Google Latitude for iPhone finally approved by Apple App Store
Google Latitude, a mobile location-sharing app, has been approved by Apple for the iPhone. Google has been promising a version of Latitude for iPhone since it became available for Android nearly two years ago. Google claimed there were 9 million users of the app when it announced Google Latitude for iPhone, a number that is being disputed.
Google’s Latitude location-sharing app
Google Latitude lets your friends and family track your every move when you’re carrying your smartphone. The free app lets users share their location at any particular moment on Google Maps. Fellow Google Latitude users can know who’s close enough to meet quickly without calling them to ask. Google says Google Latitude is 100 percent opt-in.
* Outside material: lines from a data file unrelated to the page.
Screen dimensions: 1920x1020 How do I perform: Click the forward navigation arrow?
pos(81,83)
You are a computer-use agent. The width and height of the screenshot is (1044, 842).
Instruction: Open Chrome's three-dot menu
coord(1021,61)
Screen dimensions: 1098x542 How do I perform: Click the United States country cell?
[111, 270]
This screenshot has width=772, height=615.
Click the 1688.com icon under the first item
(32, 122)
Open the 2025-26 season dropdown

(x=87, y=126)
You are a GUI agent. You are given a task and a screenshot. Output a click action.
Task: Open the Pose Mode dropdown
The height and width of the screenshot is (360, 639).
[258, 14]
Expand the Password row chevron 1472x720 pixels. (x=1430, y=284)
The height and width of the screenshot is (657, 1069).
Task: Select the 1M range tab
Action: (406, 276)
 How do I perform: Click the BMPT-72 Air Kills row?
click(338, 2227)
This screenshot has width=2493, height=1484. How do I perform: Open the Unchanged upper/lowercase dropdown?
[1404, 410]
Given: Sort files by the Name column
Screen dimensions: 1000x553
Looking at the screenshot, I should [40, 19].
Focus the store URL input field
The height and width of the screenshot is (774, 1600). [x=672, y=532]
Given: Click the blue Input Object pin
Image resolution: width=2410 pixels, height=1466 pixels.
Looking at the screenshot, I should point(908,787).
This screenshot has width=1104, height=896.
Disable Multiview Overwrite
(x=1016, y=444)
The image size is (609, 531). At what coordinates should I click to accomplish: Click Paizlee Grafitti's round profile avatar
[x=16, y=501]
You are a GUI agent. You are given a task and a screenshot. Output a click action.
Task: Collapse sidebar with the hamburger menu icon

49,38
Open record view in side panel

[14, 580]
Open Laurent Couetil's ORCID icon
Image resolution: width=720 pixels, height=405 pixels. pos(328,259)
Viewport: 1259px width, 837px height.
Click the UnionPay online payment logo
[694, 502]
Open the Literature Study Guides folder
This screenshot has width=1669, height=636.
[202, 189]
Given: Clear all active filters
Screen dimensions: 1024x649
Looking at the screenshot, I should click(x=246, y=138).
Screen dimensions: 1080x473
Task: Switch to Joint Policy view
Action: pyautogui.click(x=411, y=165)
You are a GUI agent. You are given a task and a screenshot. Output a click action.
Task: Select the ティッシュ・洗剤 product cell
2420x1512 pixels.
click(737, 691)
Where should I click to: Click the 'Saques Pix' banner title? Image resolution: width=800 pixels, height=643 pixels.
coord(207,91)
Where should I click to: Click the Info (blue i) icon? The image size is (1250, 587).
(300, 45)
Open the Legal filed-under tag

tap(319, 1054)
Users can turn off Latitude’s background updating to conceal their location when they’re not using their smartphones. Privacy settings allow sharing at a city-only level if the exact address is a little too intimate. Signing out puts you under the radar.
Apple changes attitude on Latitude
Google Latitude has been available for Android since February 2009. At the time, the Apple iOS didn’t support the multitasking required to support background updating. The Apple App Store rejected an earlier Google Latitude app with the reasoning that it could substitute for the iPhone’s native Maps application. The just-approved Google Latitude for iPhone was re-engineered for iOS 4, which includes multitasking. To use the app requires iOS 4 or newer on an iPhone 3GS or iPhone 4.
Has Google Latitude upstaged Foursquare?
When Google announced Google Latitude for the iPhone it claimed that 9 million people were active users of the app. That’s about twice as many users as the popular location-sharing app Foursquare. TechCrunch speculates that Google can claim 9 million active users because Latitude is built into the Maps app running on every Android phone. The Latitude users Google boasts may not be aware that they are using Latitude. It could be running in the background without the users knowing it’s giving away their every move.